A massive fire destroyed an abandoned building Sunday night in the historic Cotton Mill district of Cornwall, Ont.
Crews were forced to put up a barricade around the old mill because remaining parts of the building were unstable and could collapse at any time.
The structure, abandoned for years and damaged, had been slated for demolition next month, but because of the fire, the process will now begin as early as this week.
The fire is believed to have broken out around 8 p.m. in the four-storey building in the city's east end.
It was contained by 11 p.m., fire officials said, though hot spots continued to simmer through the morning.
"It could have been far, far more dangerous," Cornwall Mayor Bob Kilger said.
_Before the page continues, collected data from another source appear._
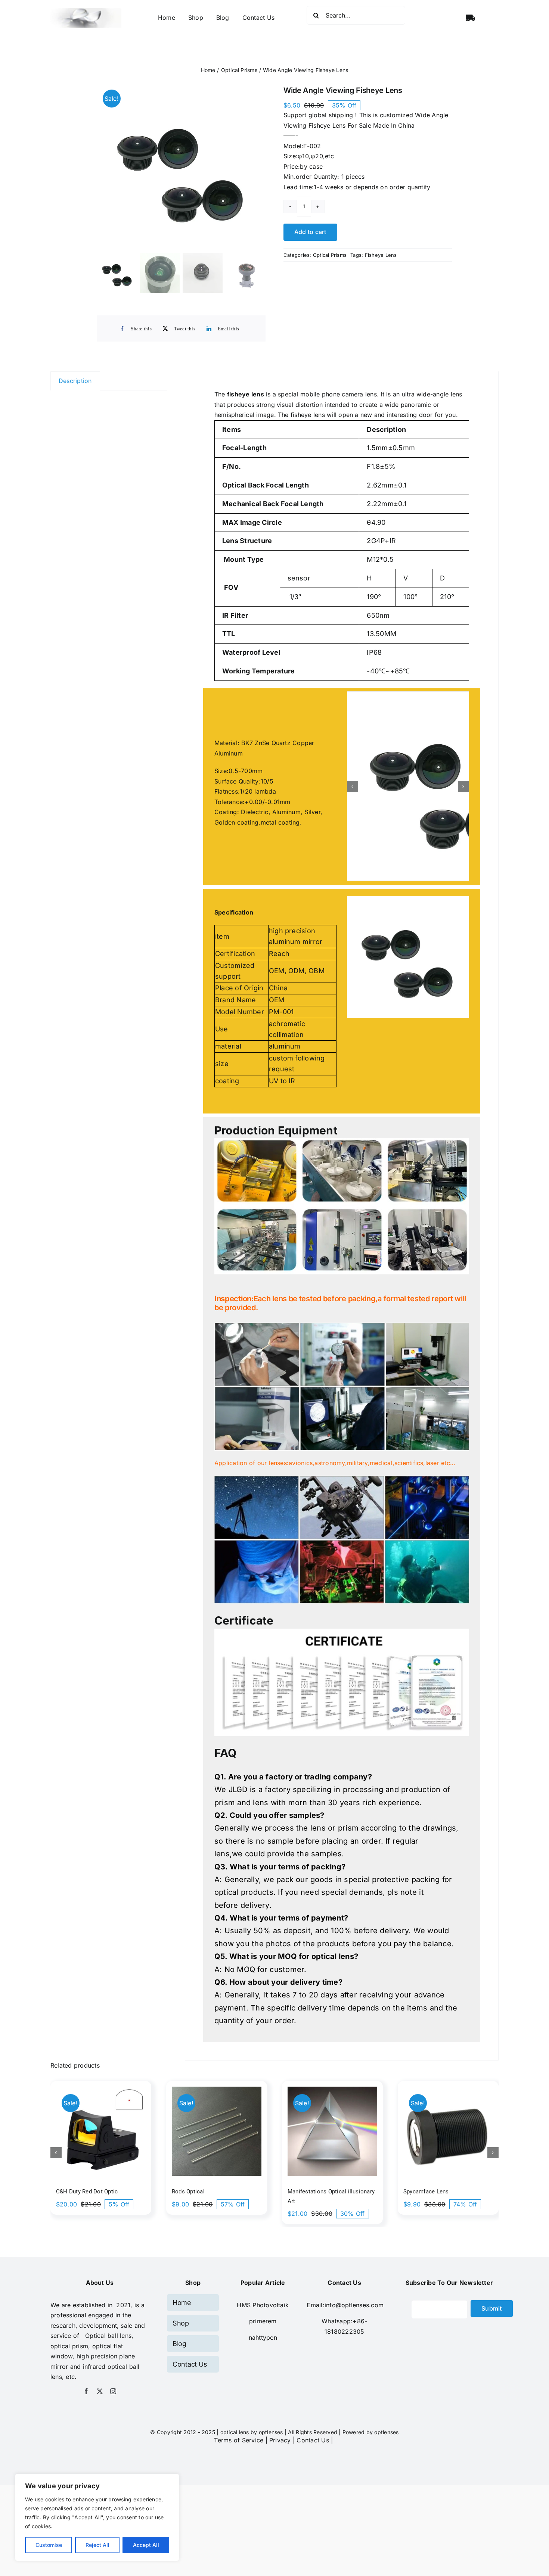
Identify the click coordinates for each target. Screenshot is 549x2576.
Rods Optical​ (188, 2124)
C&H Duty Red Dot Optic (87, 2124)
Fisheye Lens (381, 255)
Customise (48, 2545)
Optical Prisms (330, 255)
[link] (263, 2253)
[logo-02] (85, 11)
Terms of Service (238, 2372)
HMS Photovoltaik (263, 2237)
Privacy (280, 2372)
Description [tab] (75, 380)
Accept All (146, 2545)
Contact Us (313, 2372)
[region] (97, 2517)
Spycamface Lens (426, 2124)
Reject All (97, 2545)
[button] (352, 753)
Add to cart (310, 232)
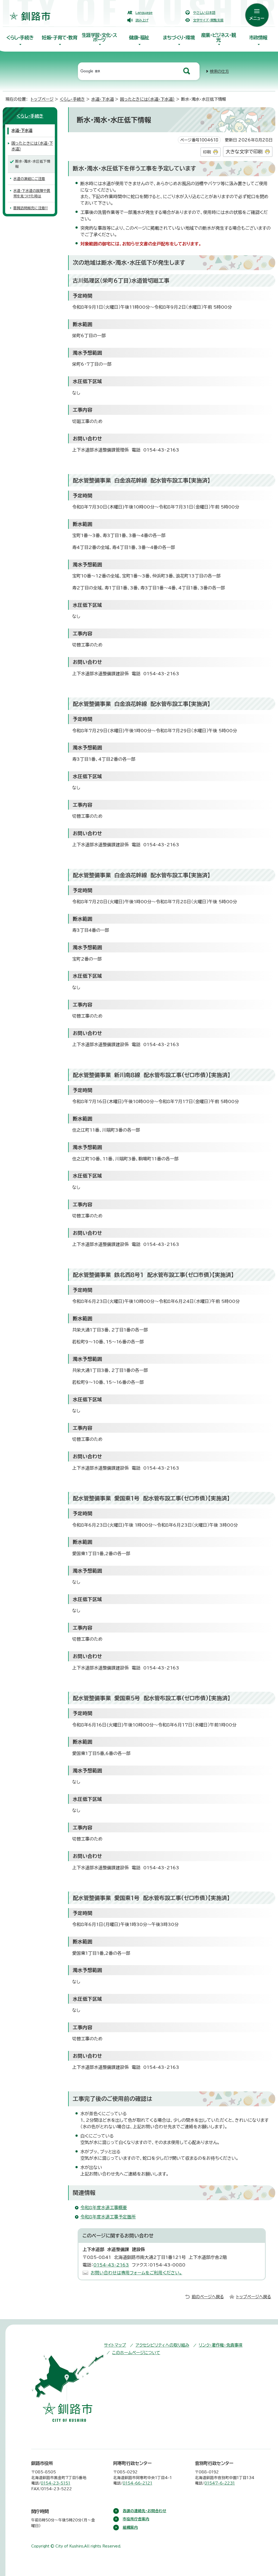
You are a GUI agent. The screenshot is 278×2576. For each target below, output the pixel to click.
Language (144, 12)
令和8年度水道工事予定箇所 (108, 2217)
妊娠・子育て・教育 (59, 37)
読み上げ (142, 20)
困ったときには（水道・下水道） (147, 99)
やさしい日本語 (204, 12)
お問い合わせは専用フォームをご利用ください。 (136, 2273)
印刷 (207, 152)
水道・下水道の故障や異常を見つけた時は (31, 193)
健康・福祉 (139, 37)
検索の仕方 (219, 71)
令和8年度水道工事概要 (103, 2207)
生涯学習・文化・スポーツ (99, 37)
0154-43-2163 (111, 2265)
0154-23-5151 (55, 2483)
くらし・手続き (19, 37)
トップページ (42, 99)
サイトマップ (115, 2345)
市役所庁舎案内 (136, 2519)
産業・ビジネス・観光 (218, 37)
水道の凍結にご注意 (29, 179)
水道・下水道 (102, 99)
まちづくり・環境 (179, 37)
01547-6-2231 (219, 2483)
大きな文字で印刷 (244, 151)
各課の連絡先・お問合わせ (144, 2511)
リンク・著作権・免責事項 (220, 2345)
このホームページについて (136, 2353)
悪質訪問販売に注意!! (30, 208)
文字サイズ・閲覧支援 (208, 20)
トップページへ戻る (253, 2297)
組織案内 (130, 2527)
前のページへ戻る (208, 2297)
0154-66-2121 (137, 2483)
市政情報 (258, 37)
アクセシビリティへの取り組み (162, 2345)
Low winds enabled firefighters to quickly contain the blaze, stopping it from spreading to a high-density residential neighbourhood across the street or to nearby radio studios and a legal clinic.
"Higher winds could have caused us a far greater challenge and far greater loss," Kilger added.
Nobody was injured in the fire.
Part of industrial history
Crews were still cleaning up the area Monday.
No hazardous or chemical materials were stored in the building, and the Ontario Fire Marshal's Office has decided not to investigate the cause of the blaze.
The building used to house the Canada Cotton Co. mill, which made uniforms for U.S. soldiers during the Second World War and, before that, was one of the first industrial plants to install light bulbs designed by American inventor Thomas Edison.
The cotton mill shut down in the early 1960s and other than a few small businesses, the site stayed mostly empty in the ensuing years, said Paul Fitzpatrick, Cornwall's chief administrative officer.
Earlier this month, approval was given to convert the district's buildings into condominiums with funding from the Ontario Ministry of Agriculture, Food and Rural Affairs.